[Bug] [sgl-kernel] nvidia DGX (sm121a) cannot use FA4 in sgl-kernel: Unsupported compute capability. Supported: 9.x, 10.x, 11.x

### Checklist

- [x] I searched related issues but found no solution.
- [x] The bug persists in the latest version.
- [x] Issues without environment info and a minimal reproducible demo are hard to resolve and may receive no feedback.
- [x] If this is not a bug report but a general question, please start a discussion at https://github.com/sgl-project/sglang/discussions. Otherwise, it will be closed.
- [x] Please use English.
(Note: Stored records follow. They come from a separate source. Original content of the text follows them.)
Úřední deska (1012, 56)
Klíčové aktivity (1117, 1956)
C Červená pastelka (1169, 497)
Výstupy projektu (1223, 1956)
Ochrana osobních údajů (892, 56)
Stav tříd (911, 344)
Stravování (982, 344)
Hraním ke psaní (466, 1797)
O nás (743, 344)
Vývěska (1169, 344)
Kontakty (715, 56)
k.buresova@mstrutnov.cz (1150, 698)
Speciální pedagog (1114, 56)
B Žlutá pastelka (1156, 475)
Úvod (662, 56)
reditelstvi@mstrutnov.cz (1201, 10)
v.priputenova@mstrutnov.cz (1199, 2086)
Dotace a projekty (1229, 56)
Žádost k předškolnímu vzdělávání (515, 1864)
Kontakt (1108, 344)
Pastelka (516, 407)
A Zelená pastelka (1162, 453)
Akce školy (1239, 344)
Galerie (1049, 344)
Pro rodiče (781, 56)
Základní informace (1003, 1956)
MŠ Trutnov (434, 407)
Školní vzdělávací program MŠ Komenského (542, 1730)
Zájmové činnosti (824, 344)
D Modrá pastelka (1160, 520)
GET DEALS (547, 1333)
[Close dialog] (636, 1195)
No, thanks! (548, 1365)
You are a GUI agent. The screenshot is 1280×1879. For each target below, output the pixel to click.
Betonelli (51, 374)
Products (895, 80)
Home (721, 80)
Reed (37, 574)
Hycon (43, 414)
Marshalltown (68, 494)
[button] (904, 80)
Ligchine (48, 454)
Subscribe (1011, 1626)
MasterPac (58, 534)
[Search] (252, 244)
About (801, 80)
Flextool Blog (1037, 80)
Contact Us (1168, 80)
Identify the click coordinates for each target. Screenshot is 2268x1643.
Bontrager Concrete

Otherwise, it will be closed.

### Describe the bug

On NVIDIA GB10, FA4 in `sgl-kernel` fails immediately with:

AssertionError: Unsupported compute capability. Supported: 9.x, 10.x, 11.x

On this machine, `torch.cuda.get_device_capability()` returns `(12, 1)` and `nvidia-smi` reports compute capability `12.1`. I infer the architecture target is `sm_121a` from the local CUDA JIT cache (`-gencode=arch=compute_121a,code=sm_121a`) and the open SGLang GB10 support tracking issue.

The failure comes from `sgl_kernel/_fa4_interface.py`, where FA4 only accepts compute capability major versions `[9, 10, 11]`. This makes the FA4 path unusable on GB10 / CC 12.1.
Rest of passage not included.